In late 2015 and early 2016, O'Brien collaborated with military scholar William M. Arkin on a multi-month VICE News investigation into U.S. institutions of higher education with the greatest number of students employed by the Intelligence Community, with the closest relationships with the national security state, and with the greatest profit from the U.S. war footing. A follow-up investigation by Arkin and O'Brien revealed that one in 50 members of the IC with Top Secret security clearances and doctoral degrees had obtained the degrees from unaccredited schools.
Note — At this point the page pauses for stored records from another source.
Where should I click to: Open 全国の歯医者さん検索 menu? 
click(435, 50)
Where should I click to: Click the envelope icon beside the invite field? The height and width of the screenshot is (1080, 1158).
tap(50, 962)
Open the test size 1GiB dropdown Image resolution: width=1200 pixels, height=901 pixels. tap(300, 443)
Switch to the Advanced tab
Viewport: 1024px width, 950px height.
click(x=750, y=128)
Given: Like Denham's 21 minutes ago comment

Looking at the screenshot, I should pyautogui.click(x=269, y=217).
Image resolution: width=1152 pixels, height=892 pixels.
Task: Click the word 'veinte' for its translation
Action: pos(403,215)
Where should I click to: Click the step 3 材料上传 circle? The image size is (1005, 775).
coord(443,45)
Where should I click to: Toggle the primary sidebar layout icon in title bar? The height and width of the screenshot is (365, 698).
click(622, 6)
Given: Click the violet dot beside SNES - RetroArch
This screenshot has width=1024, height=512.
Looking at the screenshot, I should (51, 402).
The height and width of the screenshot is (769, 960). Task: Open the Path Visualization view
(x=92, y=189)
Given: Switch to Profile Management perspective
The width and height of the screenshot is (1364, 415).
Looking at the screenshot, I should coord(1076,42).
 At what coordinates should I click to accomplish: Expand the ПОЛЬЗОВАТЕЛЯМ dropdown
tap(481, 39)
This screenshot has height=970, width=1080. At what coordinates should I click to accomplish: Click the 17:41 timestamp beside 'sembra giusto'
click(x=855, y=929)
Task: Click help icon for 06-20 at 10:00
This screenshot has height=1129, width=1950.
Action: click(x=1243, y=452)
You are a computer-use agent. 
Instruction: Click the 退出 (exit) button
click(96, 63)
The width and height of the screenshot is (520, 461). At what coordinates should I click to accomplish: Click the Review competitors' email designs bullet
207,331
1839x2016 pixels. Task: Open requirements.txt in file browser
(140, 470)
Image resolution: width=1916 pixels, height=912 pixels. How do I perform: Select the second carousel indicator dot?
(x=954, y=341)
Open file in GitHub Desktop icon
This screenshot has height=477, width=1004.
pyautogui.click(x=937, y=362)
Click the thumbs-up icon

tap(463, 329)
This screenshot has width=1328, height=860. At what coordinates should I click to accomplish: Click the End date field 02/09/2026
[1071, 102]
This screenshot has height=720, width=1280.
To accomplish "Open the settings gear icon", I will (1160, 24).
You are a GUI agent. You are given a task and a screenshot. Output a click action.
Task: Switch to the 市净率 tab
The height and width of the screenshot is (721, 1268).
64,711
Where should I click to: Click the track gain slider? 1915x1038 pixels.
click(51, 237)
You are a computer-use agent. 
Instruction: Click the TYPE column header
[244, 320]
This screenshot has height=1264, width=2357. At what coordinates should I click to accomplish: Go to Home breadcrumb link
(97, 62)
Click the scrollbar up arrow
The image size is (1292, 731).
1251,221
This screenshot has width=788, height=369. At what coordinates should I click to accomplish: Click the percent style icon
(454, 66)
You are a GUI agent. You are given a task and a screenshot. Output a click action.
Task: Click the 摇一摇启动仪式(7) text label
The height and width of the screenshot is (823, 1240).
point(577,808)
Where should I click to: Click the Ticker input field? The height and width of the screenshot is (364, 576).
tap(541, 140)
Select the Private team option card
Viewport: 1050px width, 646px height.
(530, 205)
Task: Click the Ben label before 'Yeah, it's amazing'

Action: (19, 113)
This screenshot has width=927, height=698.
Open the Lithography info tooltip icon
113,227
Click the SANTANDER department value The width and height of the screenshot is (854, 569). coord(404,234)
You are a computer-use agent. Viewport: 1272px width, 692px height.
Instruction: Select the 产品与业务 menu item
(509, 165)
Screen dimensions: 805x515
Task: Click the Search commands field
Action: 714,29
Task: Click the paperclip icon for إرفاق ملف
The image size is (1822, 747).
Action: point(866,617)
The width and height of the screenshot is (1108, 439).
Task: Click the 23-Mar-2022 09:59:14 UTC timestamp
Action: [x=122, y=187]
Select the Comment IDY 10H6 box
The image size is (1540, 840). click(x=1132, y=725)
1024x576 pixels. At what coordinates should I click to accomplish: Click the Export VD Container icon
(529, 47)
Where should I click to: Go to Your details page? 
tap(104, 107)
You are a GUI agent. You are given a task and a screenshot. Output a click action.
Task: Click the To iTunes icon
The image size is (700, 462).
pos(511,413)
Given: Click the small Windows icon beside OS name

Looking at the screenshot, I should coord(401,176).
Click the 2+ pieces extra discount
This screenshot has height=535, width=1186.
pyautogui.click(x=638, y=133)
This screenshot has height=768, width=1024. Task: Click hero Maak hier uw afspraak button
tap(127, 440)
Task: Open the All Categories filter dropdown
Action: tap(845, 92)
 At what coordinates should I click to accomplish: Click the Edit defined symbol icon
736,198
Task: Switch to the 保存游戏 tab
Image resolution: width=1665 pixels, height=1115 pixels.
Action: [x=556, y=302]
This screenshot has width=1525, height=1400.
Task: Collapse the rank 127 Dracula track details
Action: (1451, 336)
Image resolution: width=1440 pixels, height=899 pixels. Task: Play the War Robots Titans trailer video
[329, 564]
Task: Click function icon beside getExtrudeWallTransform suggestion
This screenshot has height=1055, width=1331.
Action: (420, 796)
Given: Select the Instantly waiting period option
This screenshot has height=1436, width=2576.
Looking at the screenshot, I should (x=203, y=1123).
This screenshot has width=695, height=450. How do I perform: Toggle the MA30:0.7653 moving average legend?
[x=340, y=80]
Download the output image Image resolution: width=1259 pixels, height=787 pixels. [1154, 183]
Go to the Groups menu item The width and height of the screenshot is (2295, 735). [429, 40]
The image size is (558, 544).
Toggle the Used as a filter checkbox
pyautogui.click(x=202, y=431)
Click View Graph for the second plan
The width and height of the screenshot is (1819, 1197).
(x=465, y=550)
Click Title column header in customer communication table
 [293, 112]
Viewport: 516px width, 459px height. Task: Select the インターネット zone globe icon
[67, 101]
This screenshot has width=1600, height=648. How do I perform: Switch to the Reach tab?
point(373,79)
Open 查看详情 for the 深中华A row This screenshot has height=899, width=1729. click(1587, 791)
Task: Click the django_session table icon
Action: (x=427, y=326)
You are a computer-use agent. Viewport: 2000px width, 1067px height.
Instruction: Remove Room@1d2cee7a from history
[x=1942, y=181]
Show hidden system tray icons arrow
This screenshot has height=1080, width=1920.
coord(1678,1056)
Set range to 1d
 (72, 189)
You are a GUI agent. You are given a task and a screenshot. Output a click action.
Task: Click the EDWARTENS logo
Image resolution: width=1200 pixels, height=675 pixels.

In July 2019, a report written by O'Brien was published by Airwars, a London-based nonprofit that assesses allegations of civilian casualties from airstrikes during international military actions. For the International Journal of Intelligence and CounterIntelligence, she coauthored "The Ethics of Applied Intelligence in Modern Conflict" and "By the Numbers: Former U.S. Intelligence Officials Discuss Personal Opinion versus Professional Obligation".

Awards

In May 2020, O'Brien was named 2020 Tropaia Outstanding Student in Applied Intelligence by Georgetown University School of Continuing Studies, which conferred on her a Master of Professional Studies degree.